Stored data entries:
***
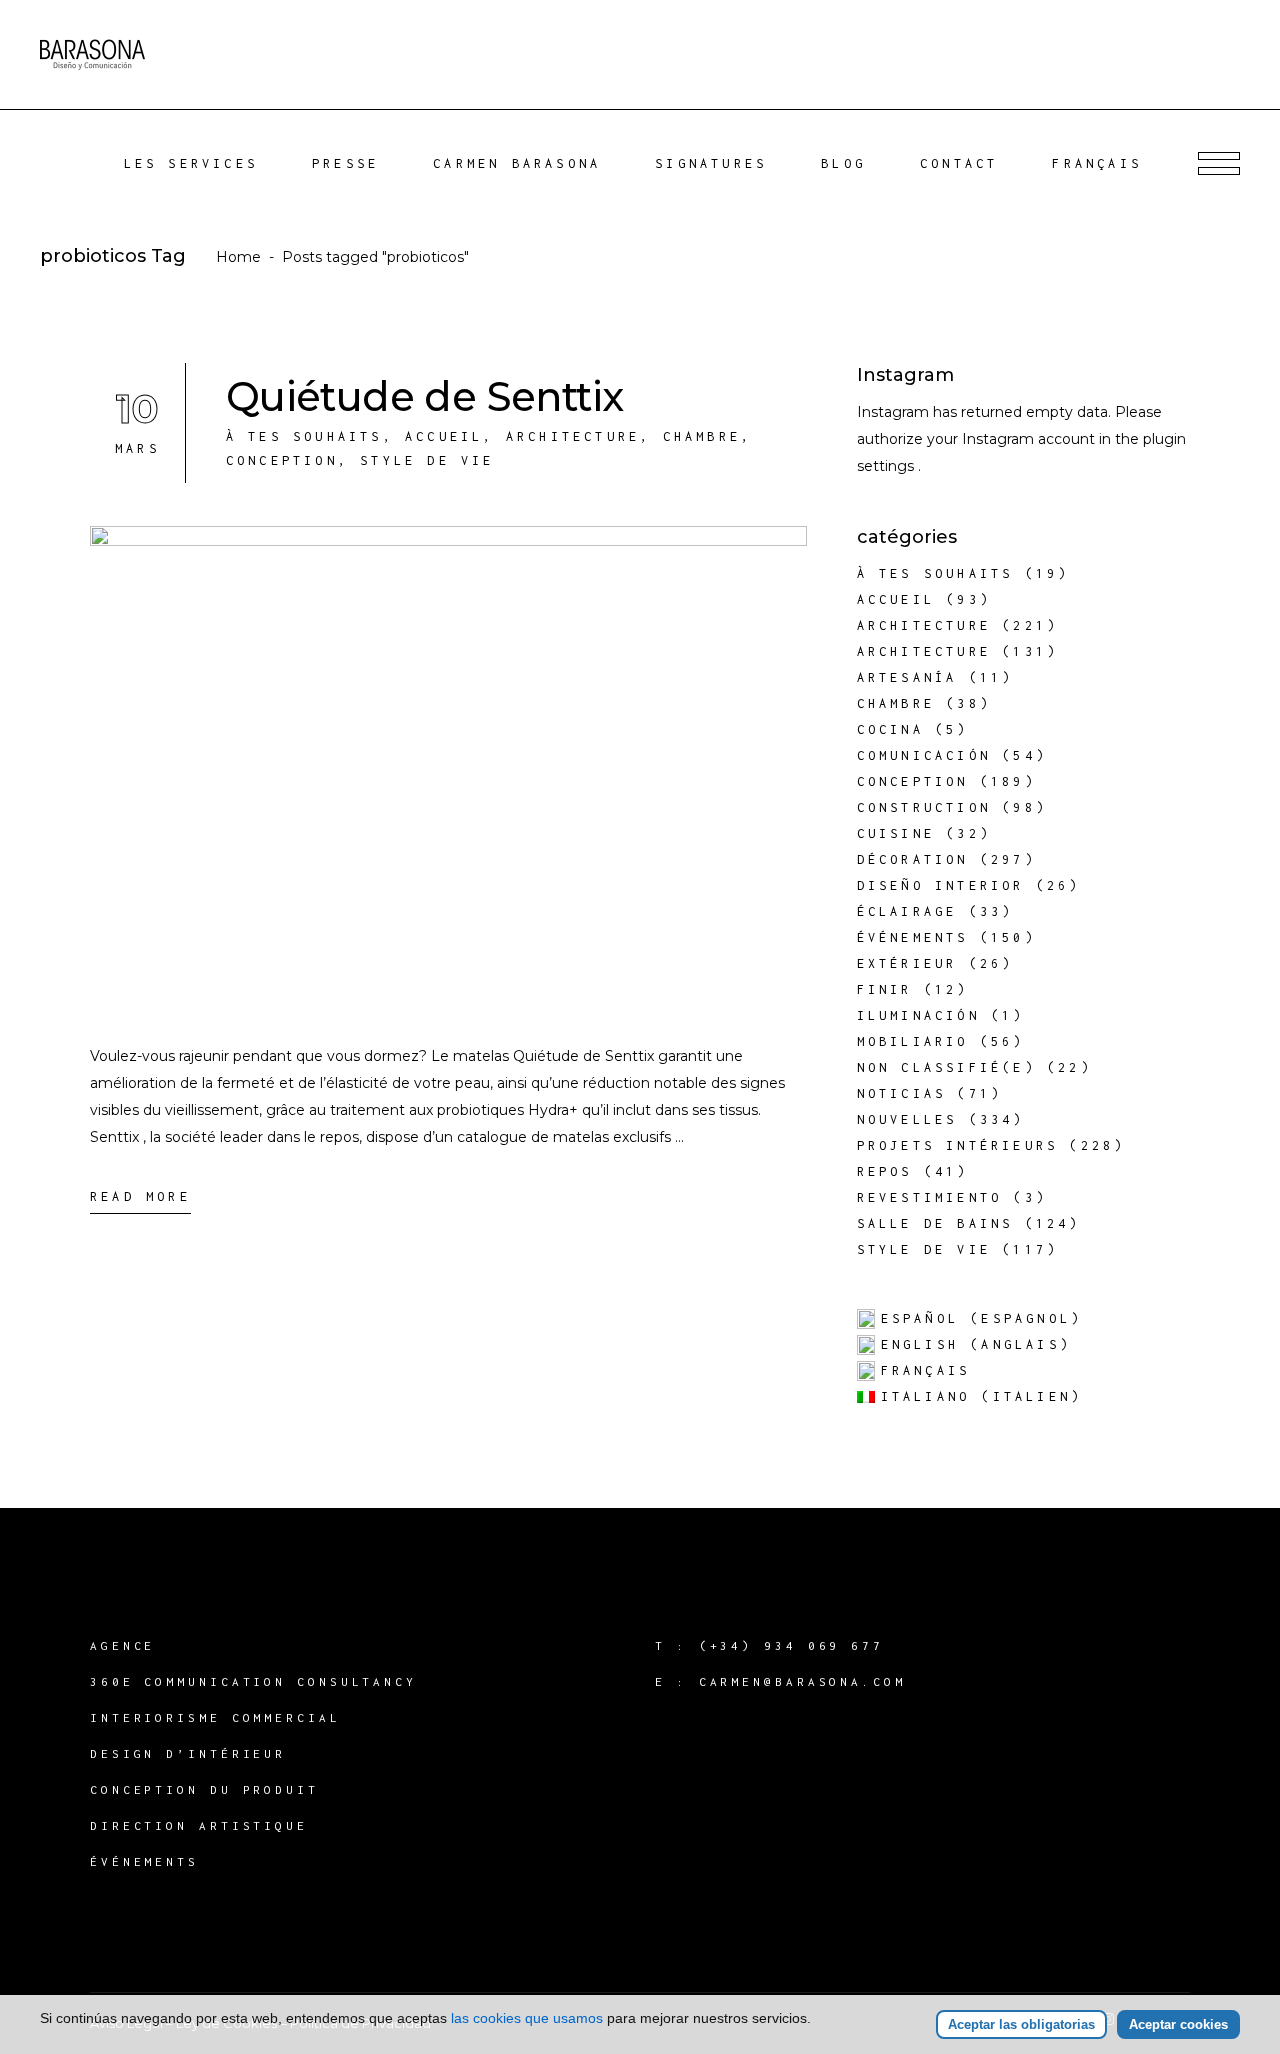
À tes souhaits (304, 436)
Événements (913, 937)
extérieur (907, 963)
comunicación (924, 755)
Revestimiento (930, 1197)
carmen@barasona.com (802, 1681)
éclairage (907, 911)
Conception (282, 460)
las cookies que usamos (527, 2018)
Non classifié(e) (946, 1067)
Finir (885, 989)
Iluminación (918, 1015)
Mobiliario (913, 1041)
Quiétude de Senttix (425, 396)
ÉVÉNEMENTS (144, 1861)
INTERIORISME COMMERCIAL (215, 1717)
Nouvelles (907, 1119)
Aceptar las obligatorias (1021, 2024)
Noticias (902, 1093)
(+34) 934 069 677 (791, 1645)
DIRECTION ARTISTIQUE (199, 1825)
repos (885, 1171)
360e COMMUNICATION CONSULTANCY (253, 1681)
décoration (913, 859)
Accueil (444, 436)
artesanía (907, 677)
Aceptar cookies (1178, 2024)
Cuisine (896, 833)
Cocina (890, 729)
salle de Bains (935, 1223)
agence (122, 1645)
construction (924, 807)
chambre (702, 436)
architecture (573, 436)
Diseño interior (941, 885)
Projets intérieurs (958, 1145)
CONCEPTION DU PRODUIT (204, 1789)
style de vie (427, 460)
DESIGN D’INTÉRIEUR (188, 1753)
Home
***
= What you will do =
Aside from the pictures, copy all of the entries exactly.

= Completed task =
À tes souhaits (304, 436)
Événements (913, 937)
extérieur (907, 963)
comunicación (924, 755)
Revestimiento (930, 1197)
carmen@barasona.com (802, 1681)
éclairage (907, 911)
Conception (282, 460)
las cookies que usamos (527, 2018)
Non classifié(e) (946, 1067)
Finir (885, 989)
Iluminación (918, 1015)
Mobiliario (913, 1041)
Quiétude de Senttix (425, 396)
ÉVÉNEMENTS (144, 1861)
INTERIORISME COMMERCIAL (215, 1717)
Nouvelles (907, 1119)
Aceptar las obligatorias (1021, 2024)
Noticias (902, 1093)
(+34) 934 069 677 (791, 1645)
DIRECTION ARTISTIQUE (199, 1825)
repos (885, 1171)
360e COMMUNICATION CONSULTANCY (253, 1681)
décoration (913, 859)
Accueil (444, 436)
artesanía (907, 677)
Aceptar cookies (1178, 2024)
Cuisine (896, 833)
Cocina (890, 729)
salle de Bains (935, 1223)
agence (122, 1645)
construction (924, 807)
chambre (702, 436)
architecture (573, 436)
Diseño interior (941, 885)
Projets intérieurs (958, 1145)
CONCEPTION DU PRODUIT (204, 1789)
style de vie (427, 460)
DESIGN D’INTÉRIEUR (188, 1753)
Home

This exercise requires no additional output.